▶ _Problem statement_: Beginning with the line that holds "Click the Save floppy disk icon" and ending with the last line, please repeat the entries exactly and omit the pictures.

* * *

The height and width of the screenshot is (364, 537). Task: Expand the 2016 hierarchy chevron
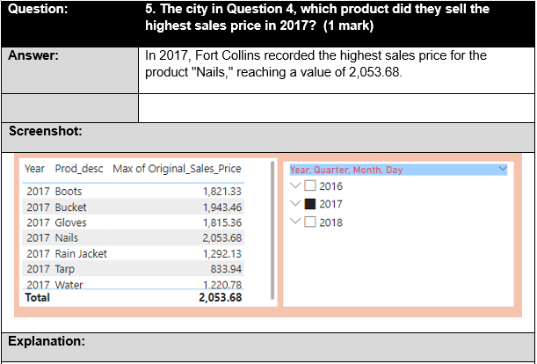[x=295, y=186]
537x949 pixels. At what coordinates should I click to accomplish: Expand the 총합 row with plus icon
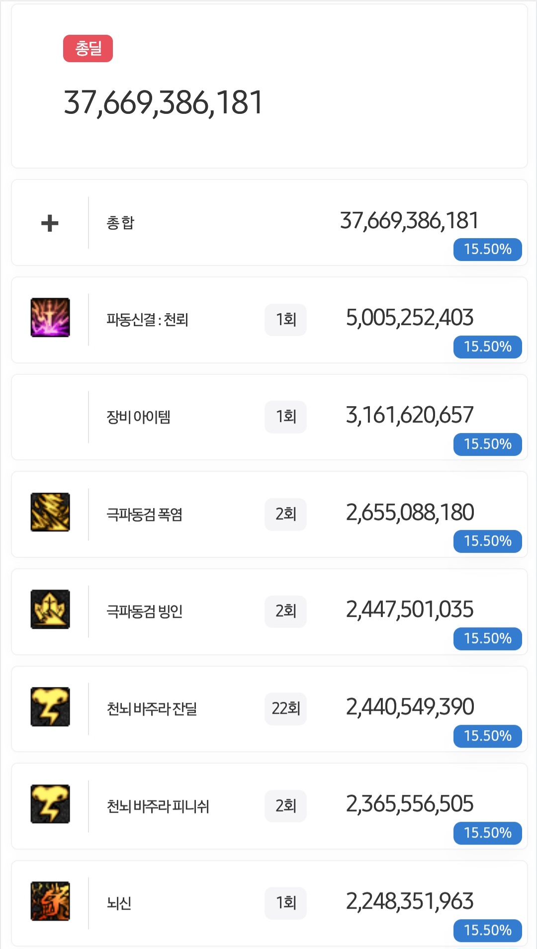click(50, 223)
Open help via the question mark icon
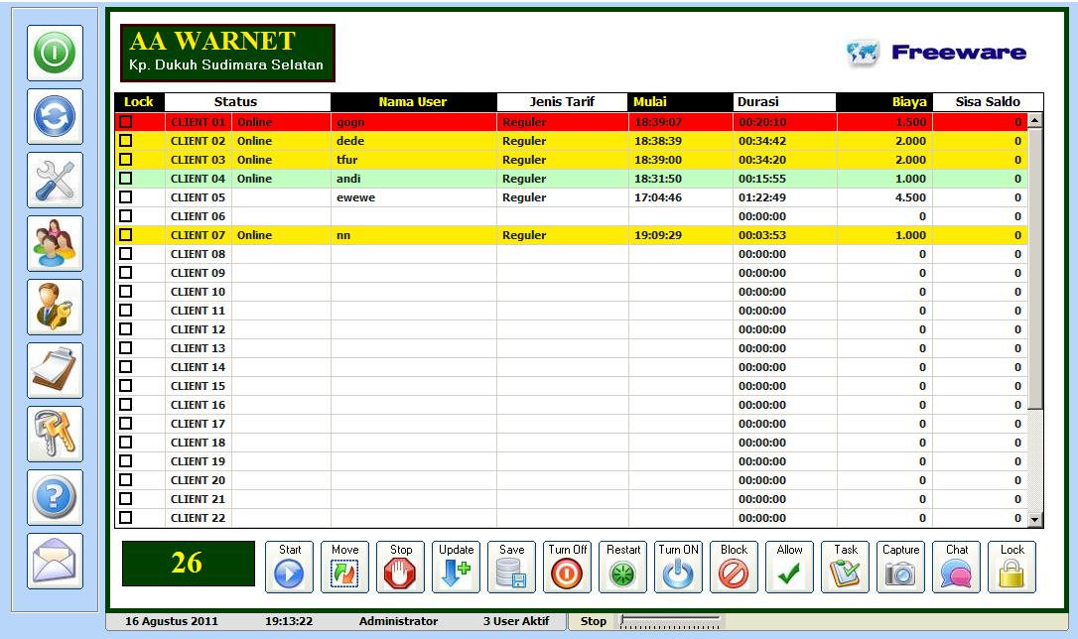The width and height of the screenshot is (1078, 639). click(x=54, y=497)

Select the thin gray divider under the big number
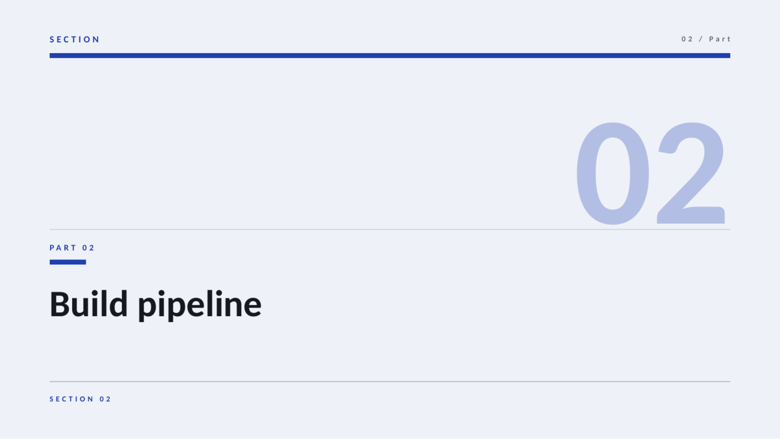pos(390,229)
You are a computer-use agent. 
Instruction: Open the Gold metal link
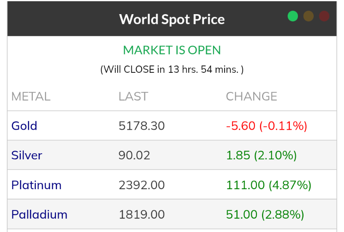24,126
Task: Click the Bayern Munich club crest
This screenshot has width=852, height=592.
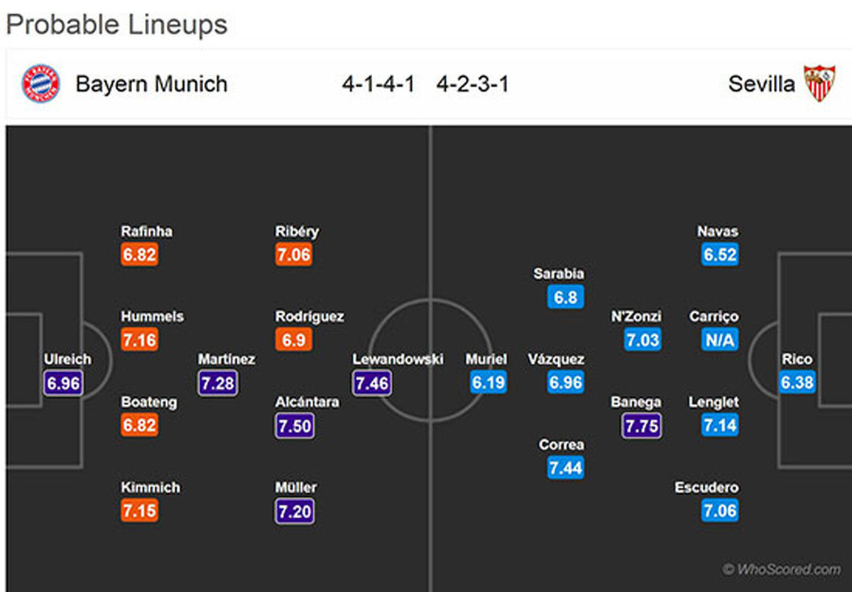Action: pos(40,83)
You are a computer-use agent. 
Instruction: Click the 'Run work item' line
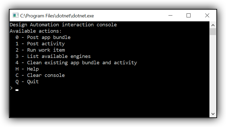pyautogui.click(x=40, y=50)
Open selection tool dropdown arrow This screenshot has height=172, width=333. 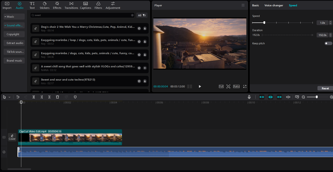pos(10,97)
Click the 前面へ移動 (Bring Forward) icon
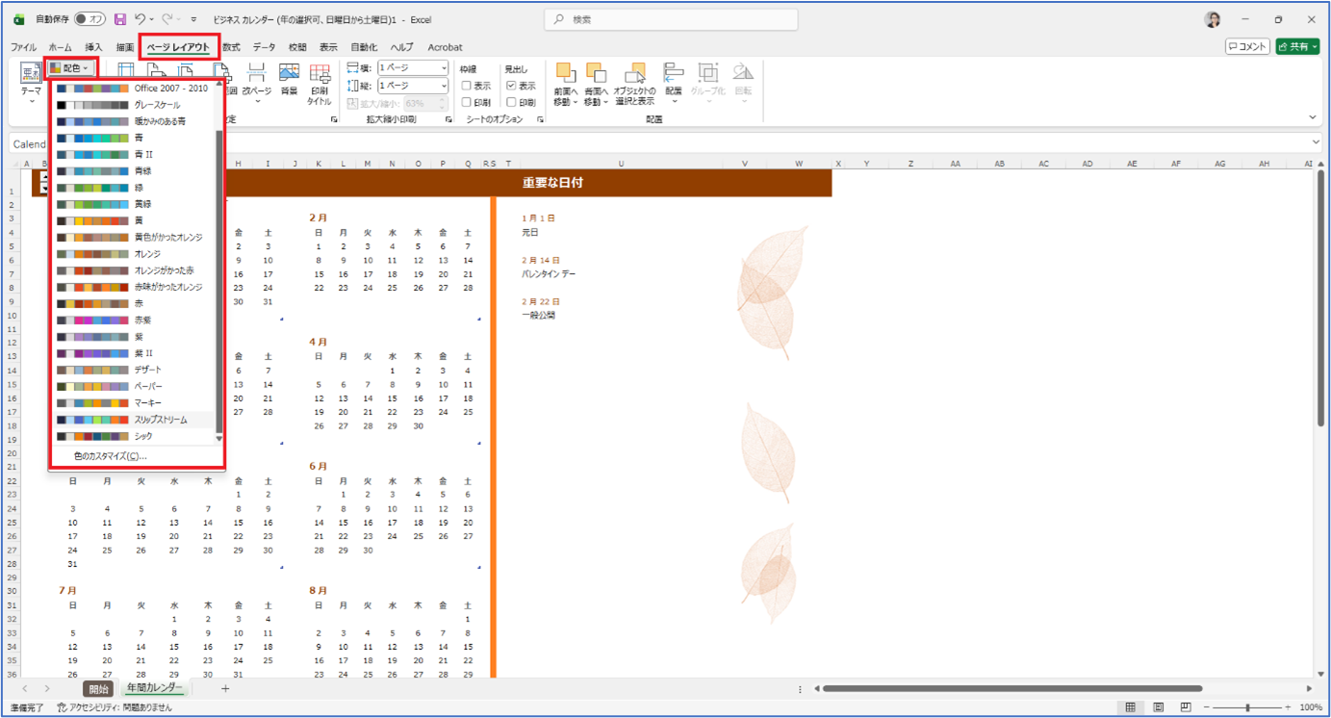This screenshot has width=1331, height=718. click(x=565, y=83)
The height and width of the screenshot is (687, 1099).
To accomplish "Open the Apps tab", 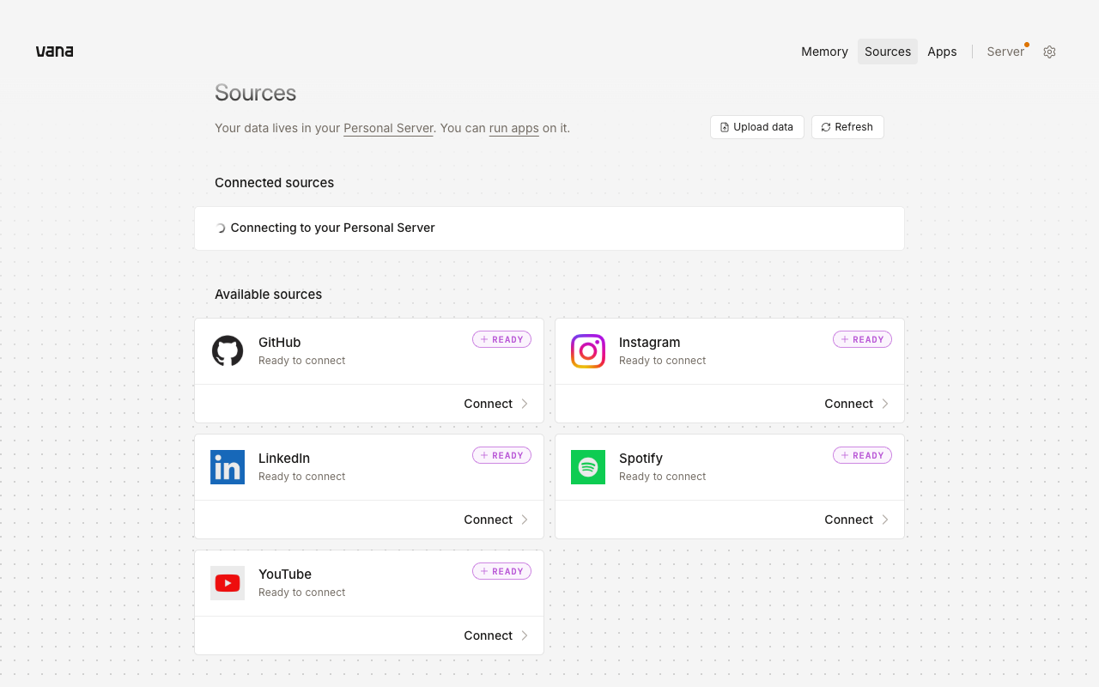I will tap(942, 52).
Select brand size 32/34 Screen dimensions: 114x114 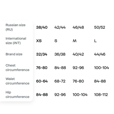pos(42,54)
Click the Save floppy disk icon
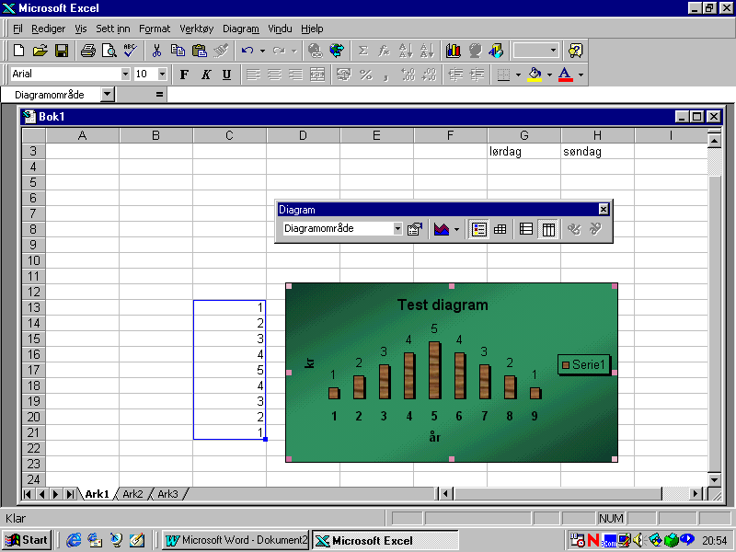The image size is (736, 552). (62, 51)
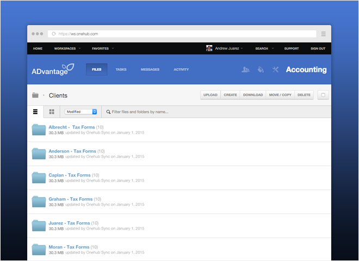Click the Move / Copy button
This screenshot has width=359, height=261.
281,95
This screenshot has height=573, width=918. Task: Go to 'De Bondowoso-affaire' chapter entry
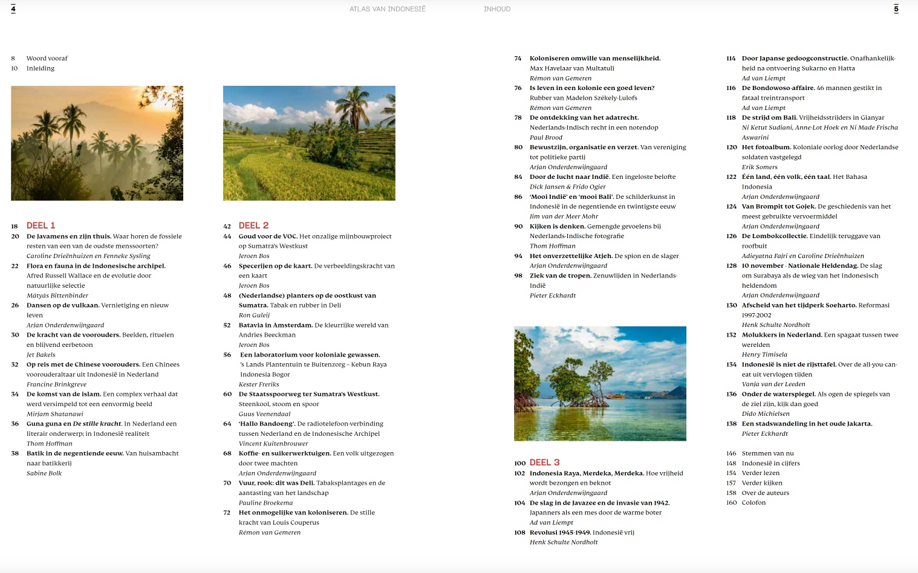778,88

* * *

▶ _Your solution_:
Click the Save floppy disk icon
The image size is (736, 552). (62, 51)
Click the Move / Copy button
This screenshot has width=359, height=261.
281,95
This screenshot has height=573, width=918. Task: Go to 'De Bondowoso-affaire' chapter entry
778,88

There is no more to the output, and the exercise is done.